(What to produce): Could you please write out the data shown below, exactly and in full?

(Stored items):

= Beginning of Section =

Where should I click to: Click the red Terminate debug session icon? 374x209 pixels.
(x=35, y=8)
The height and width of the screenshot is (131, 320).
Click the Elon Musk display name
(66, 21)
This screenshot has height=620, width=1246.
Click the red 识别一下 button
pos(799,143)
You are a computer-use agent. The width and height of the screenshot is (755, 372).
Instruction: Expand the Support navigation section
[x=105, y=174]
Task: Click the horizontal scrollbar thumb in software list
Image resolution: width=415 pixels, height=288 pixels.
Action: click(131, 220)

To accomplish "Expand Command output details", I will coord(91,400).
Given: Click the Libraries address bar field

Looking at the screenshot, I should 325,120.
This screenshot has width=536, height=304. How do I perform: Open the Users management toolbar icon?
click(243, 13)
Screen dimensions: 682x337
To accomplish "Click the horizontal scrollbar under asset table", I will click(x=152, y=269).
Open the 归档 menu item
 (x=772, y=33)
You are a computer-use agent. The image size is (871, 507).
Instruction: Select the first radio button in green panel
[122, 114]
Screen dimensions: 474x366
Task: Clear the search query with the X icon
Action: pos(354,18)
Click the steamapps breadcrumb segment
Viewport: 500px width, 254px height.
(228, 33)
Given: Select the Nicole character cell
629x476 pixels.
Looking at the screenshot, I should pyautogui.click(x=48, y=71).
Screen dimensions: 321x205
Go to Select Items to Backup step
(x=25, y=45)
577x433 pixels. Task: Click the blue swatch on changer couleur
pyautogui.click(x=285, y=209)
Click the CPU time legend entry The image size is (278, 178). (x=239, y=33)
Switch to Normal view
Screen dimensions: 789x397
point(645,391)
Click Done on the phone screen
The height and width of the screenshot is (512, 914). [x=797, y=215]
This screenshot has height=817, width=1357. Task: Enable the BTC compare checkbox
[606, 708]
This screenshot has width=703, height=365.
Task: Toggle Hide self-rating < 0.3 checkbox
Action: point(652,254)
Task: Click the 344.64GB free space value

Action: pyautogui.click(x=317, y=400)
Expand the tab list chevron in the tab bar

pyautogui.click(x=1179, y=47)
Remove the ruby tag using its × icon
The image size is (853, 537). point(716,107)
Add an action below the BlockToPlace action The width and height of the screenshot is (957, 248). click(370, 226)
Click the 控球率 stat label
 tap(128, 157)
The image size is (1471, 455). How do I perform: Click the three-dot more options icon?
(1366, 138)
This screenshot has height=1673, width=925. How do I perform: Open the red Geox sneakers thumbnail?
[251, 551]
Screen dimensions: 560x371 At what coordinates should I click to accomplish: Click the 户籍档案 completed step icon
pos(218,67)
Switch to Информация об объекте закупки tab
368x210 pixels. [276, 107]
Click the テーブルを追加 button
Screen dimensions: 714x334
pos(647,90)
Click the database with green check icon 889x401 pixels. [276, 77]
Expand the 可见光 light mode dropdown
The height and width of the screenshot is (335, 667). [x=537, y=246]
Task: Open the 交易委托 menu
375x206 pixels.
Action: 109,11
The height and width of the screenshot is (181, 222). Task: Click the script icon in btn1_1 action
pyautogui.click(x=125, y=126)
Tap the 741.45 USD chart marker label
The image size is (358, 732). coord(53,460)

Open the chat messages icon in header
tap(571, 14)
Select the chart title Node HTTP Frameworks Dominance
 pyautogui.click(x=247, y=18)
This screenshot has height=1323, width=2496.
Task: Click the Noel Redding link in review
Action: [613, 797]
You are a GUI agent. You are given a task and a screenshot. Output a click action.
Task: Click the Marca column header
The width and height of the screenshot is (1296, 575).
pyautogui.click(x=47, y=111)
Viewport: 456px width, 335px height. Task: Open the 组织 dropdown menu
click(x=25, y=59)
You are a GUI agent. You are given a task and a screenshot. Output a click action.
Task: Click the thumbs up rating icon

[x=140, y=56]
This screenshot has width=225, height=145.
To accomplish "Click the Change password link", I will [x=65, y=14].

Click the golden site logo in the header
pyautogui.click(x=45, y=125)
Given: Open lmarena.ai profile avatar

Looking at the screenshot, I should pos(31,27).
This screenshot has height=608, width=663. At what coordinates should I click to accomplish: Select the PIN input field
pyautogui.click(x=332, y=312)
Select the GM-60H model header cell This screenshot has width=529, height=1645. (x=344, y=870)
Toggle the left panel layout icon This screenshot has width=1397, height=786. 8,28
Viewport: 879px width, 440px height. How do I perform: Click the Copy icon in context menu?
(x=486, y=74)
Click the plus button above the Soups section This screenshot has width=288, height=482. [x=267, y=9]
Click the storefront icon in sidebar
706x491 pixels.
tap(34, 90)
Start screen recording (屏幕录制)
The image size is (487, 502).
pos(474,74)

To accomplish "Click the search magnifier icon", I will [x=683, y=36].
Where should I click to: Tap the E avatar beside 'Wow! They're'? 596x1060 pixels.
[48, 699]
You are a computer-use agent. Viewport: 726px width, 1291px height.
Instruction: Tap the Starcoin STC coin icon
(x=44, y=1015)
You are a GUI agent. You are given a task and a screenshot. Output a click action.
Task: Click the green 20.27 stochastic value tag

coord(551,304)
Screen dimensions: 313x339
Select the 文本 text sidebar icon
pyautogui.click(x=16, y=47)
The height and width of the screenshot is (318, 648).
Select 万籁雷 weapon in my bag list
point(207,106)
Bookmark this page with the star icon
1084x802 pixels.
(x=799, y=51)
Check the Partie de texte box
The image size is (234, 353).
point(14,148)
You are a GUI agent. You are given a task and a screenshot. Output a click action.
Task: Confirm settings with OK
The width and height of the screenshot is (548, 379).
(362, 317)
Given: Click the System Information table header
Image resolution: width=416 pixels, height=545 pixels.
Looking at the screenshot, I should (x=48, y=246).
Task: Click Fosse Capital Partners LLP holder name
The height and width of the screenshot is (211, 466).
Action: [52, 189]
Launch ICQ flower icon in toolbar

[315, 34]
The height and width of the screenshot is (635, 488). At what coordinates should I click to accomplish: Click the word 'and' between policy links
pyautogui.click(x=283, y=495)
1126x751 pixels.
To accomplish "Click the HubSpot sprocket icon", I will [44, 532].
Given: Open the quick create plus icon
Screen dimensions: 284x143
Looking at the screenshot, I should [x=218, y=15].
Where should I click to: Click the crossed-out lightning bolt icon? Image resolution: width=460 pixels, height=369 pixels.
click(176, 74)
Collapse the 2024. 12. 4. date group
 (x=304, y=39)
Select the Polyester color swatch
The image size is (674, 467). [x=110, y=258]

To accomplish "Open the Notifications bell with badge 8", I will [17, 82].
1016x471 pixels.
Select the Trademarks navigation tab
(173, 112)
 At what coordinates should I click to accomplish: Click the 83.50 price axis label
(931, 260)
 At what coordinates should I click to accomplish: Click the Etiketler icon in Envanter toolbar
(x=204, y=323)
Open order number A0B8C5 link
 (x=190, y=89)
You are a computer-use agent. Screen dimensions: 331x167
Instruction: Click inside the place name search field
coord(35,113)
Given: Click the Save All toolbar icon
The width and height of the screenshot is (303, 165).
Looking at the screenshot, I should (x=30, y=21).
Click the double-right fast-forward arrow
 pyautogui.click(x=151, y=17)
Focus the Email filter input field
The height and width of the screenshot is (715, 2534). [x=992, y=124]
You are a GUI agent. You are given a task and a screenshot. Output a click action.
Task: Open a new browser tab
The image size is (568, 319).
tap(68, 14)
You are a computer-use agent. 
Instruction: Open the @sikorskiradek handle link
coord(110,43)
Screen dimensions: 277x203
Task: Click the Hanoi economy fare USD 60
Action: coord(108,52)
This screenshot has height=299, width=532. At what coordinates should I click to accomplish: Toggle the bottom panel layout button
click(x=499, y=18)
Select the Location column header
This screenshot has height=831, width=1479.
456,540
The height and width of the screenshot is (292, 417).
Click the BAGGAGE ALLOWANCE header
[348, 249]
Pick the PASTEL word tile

= End of Section =

(The answer):
Where should I click to: Click the red Terminate debug session icon? 374x209 pixels.
(x=35, y=8)
The height and width of the screenshot is (131, 320).
Click the Elon Musk display name
(66, 21)
This screenshot has height=620, width=1246.
Click the red 识别一下 button
pos(799,143)
You are a computer-use agent. The width and height of the screenshot is (755, 372).
Instruction: Expand the Support navigation section
[x=105, y=174]
Task: Click the horizontal scrollbar thumb in software list
Image resolution: width=415 pixels, height=288 pixels.
Action: click(131, 220)

To accomplish "Expand Command output details", I will coord(91,400).
Given: Click the Libraries address bar field

Looking at the screenshot, I should 325,120.
This screenshot has width=536, height=304. How do I perform: Open the Users management toolbar icon?
click(243, 13)
Screen dimensions: 682x337
To accomplish "Click the horizontal scrollbar under asset table", I will click(x=152, y=269).
Open the 归档 menu item
 (x=772, y=33)
You are a computer-use agent. The image size is (871, 507).
Instruction: Select the first radio button in green panel
[122, 114]
Screen dimensions: 474x366
Task: Clear the search query with the X icon
Action: pos(354,18)
Click the steamapps breadcrumb segment
Viewport: 500px width, 254px height.
(228, 33)
Given: Select the Nicole character cell
629x476 pixels.
Looking at the screenshot, I should pyautogui.click(x=48, y=71).
Screen dimensions: 321x205
Go to Select Items to Backup step
(x=25, y=45)
577x433 pixels. Task: Click the blue swatch on changer couleur
pyautogui.click(x=285, y=209)
Click the CPU time legend entry The image size is (278, 178). (x=239, y=33)
Switch to Normal view
Screen dimensions: 789x397
point(645,391)
Click Done on the phone screen
The height and width of the screenshot is (512, 914). [x=797, y=215]
This screenshot has height=817, width=1357. Task: Enable the BTC compare checkbox
[606, 708]
This screenshot has width=703, height=365.
Task: Toggle Hide self-rating < 0.3 checkbox
Action: point(652,254)
Task: Click the 344.64GB free space value

Action: pyautogui.click(x=317, y=400)
Expand the tab list chevron in the tab bar

pyautogui.click(x=1179, y=47)
Remove the ruby tag using its × icon
The image size is (853, 537). point(716,107)
Add an action below the BlockToPlace action The width and height of the screenshot is (957, 248). click(370, 226)
Click the 控球率 stat label
 tap(128, 157)
The image size is (1471, 455). How do I perform: Click the three-dot more options icon?
(1366, 138)
This screenshot has height=1673, width=925. How do I perform: Open the red Geox sneakers thumbnail?
[251, 551]
Screen dimensions: 560x371 At what coordinates should I click to accomplish: Click the 户籍档案 completed step icon
pos(218,67)
Switch to Информация об объекте закупки tab
368x210 pixels. [276, 107]
Click the テーブルを追加 button
Screen dimensions: 714x334
pos(647,90)
Click the database with green check icon 889x401 pixels. [276, 77]
Expand the 可见光 light mode dropdown
The height and width of the screenshot is (335, 667). [x=537, y=246]
Task: Open the 交易委托 menu
375x206 pixels.
Action: 109,11
The height and width of the screenshot is (181, 222). Task: Click the script icon in btn1_1 action
pyautogui.click(x=125, y=126)
Tap the 741.45 USD chart marker label
The image size is (358, 732). coord(53,460)

Open the chat messages icon in header
tap(571, 14)
Select the chart title Node HTTP Frameworks Dominance
 pyautogui.click(x=247, y=18)
This screenshot has height=1323, width=2496.
Task: Click the Noel Redding link in review
Action: [613, 797]
You are a GUI agent. You are given a task and a screenshot. Output a click action.
Task: Click the Marca column header
The width and height of the screenshot is (1296, 575).
pyautogui.click(x=47, y=111)
Viewport: 456px width, 335px height. Task: Open the 组织 dropdown menu
click(x=25, y=59)
You are a GUI agent. You are given a task and a screenshot. Output a click action.
Task: Click the thumbs up rating icon

[x=140, y=56]
This screenshot has width=225, height=145.
To accomplish "Click the Change password link", I will [x=65, y=14].

Click the golden site logo in the header
pyautogui.click(x=45, y=125)
Given: Open lmarena.ai profile avatar

Looking at the screenshot, I should pos(31,27).
This screenshot has height=608, width=663. At what coordinates should I click to accomplish: Select the PIN input field
pyautogui.click(x=332, y=312)
Select the GM-60H model header cell This screenshot has width=529, height=1645. (x=344, y=870)
Toggle the left panel layout icon This screenshot has width=1397, height=786. 8,28
Viewport: 879px width, 440px height. How do I perform: Click the Copy icon in context menu?
(x=486, y=74)
Click the plus button above the Soups section This screenshot has width=288, height=482. [x=267, y=9]
Click the storefront icon in sidebar
706x491 pixels.
tap(34, 90)
Start screen recording (屏幕录制)
The image size is (487, 502).
pos(474,74)

To accomplish "Click the search magnifier icon", I will [x=683, y=36].
Where should I click to: Tap the E avatar beside 'Wow! They're'? 596x1060 pixels.
[48, 699]
You are a computer-use agent. Viewport: 726px width, 1291px height.
Instruction: Tap the Starcoin STC coin icon
(x=44, y=1015)
You are a GUI agent. You are given a task and a screenshot. Output a click action.
Task: Click the green 20.27 stochastic value tag

coord(551,304)
Screen dimensions: 313x339
Select the 文本 text sidebar icon
pyautogui.click(x=16, y=47)
The height and width of the screenshot is (318, 648).
Select 万籁雷 weapon in my bag list
point(207,106)
Bookmark this page with the star icon
1084x802 pixels.
(x=799, y=51)
Check the Partie de texte box
The image size is (234, 353).
point(14,148)
You are a GUI agent. You are given a task and a screenshot. Output a click action.
Task: Confirm settings with OK
The width and height of the screenshot is (548, 379).
(362, 317)
Given: Click the System Information table header
Image resolution: width=416 pixels, height=545 pixels.
Looking at the screenshot, I should (x=48, y=246).
Task: Click Fosse Capital Partners LLP holder name
The height and width of the screenshot is (211, 466).
Action: [52, 189]
Launch ICQ flower icon in toolbar

[315, 34]
The height and width of the screenshot is (635, 488). At what coordinates should I click to accomplish: Click the word 'and' between policy links
pyautogui.click(x=283, y=495)
1126x751 pixels.
To accomplish "Click the HubSpot sprocket icon", I will [44, 532].
Given: Open the quick create plus icon
Screen dimensions: 284x143
Looking at the screenshot, I should [x=218, y=15].
Where should I click to: Click the crossed-out lightning bolt icon? Image resolution: width=460 pixels, height=369 pixels.
click(176, 74)
Collapse the 2024. 12. 4. date group
 (x=304, y=39)
Select the Polyester color swatch
The image size is (674, 467). [x=110, y=258]

To accomplish "Open the Notifications bell with badge 8", I will [17, 82].
1016x471 pixels.
Select the Trademarks navigation tab
(173, 112)
 At what coordinates should I click to accomplish: Click the 83.50 price axis label
(931, 260)
 At what coordinates should I click to accomplish: Click the Etiketler icon in Envanter toolbar
(x=204, y=323)
Open order number A0B8C5 link
 (x=190, y=89)
You are a computer-use agent. Screen dimensions: 331x167
Instruction: Click inside the place name search field
coord(35,113)
Given: Click the Save All toolbar icon
The width and height of the screenshot is (303, 165).
Looking at the screenshot, I should (x=30, y=21).
Click the double-right fast-forward arrow
 pyautogui.click(x=151, y=17)
Focus the Email filter input field
The height and width of the screenshot is (715, 2534). [x=992, y=124]
You are a GUI agent. You are given a task and a screenshot. Output a click action.
Task: Open a new browser tab
The image size is (568, 319).
tap(68, 14)
You are a computer-use agent. 
Instruction: Open the @sikorskiradek handle link
coord(110,43)
Screen dimensions: 277x203
Task: Click the Hanoi economy fare USD 60
Action: coord(108,52)
This screenshot has height=299, width=532. At what coordinates should I click to accomplish: Toggle the bottom panel layout button
click(x=499, y=18)
Select the Location column header
This screenshot has height=831, width=1479.
456,540
The height and width of the screenshot is (292, 417).
Click the BAGGAGE ALLOWANCE header
[348, 249]
Pick the PASTEL word tile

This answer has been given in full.